The Mummers

Mummers plays are a common part of folklore throughout England and are normally performed at Christmas.

While the characters will differ, the plays are about “good and evil”, “light and darkness”, and in Hagbourne “good” is represented by King George and “evil” by Bold Slash, a bold French Officer — perhaps a hint as to the origins being after the Napoleonic wars.

Just when and where the Hagbourne Mummers Play was first performed is unknown but, from material obtained from the “Morris Ring” archives, the characters and words of the play are similar to other plays still regularly performed in the area around Abingdon and Wantage. These plays were handed down by word of mouth through the generations, and the Hagbourne Mummers Play is recorded as being learned by Caleb Hitchman of New Road from his older brother Joseph around 56-58 years ago.

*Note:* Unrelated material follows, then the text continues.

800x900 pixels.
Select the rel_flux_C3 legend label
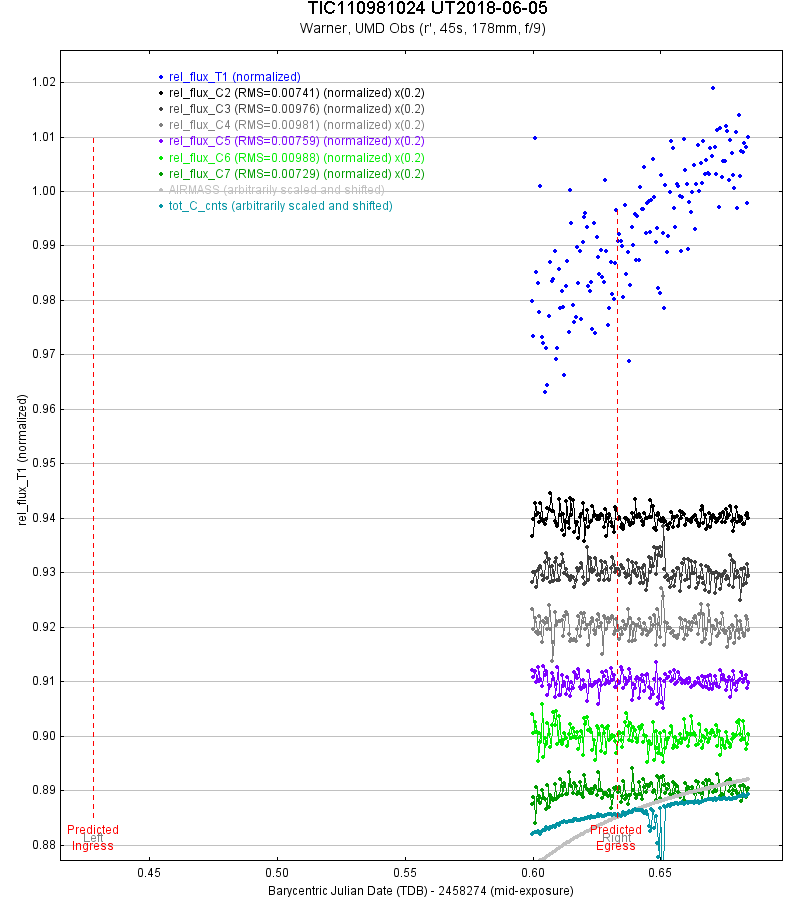pos(296,109)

Mummers plays are a common part of folklore throughout England and, with few exceptions, are normally performed at Christmas. While the characters will differ, the plays are about “good and evil”, “light and darkness”, and in Hagbourne “good” is represented by King George and “evil” by Bold Slash, a bold French Officer — perhaps a hint as to the origins being after the Napoleonic wars.

The play is introduced by Father Christmas and proceedings are controlled by the Foreman. The Doctor is on hand to repair wounds and Jack Vinney,a man of Spain, adds further colour. G’rd ‘ead, the fool, provides musical accompaniment on the fiddle and a pot into which the appreciative audience may place their money.

The original notes state that “dressed in paper suits and hats, decorated with crimp paper streamers, the mummers went to the houses of the gentry, always glad to be seen, and were given drinks and money.”

Few people in Hagbourne can remember the play, but at Christmas 1994 a group of villagers revived the tradition with performances in the village pubs and for a house-party at “Kingsholm”; 1995 saw an extended itinerary which it is hoped will be the foundation for this tradition continuing for many more years.

Nowadays, the costumes have been somewhat modernised, and while the desire to drink and collect money is still there, the money is collected for a local charity, decided each year by the players.

The Hagbourne Mummers Play can be seen during the week before Christmas at various venues in the locality.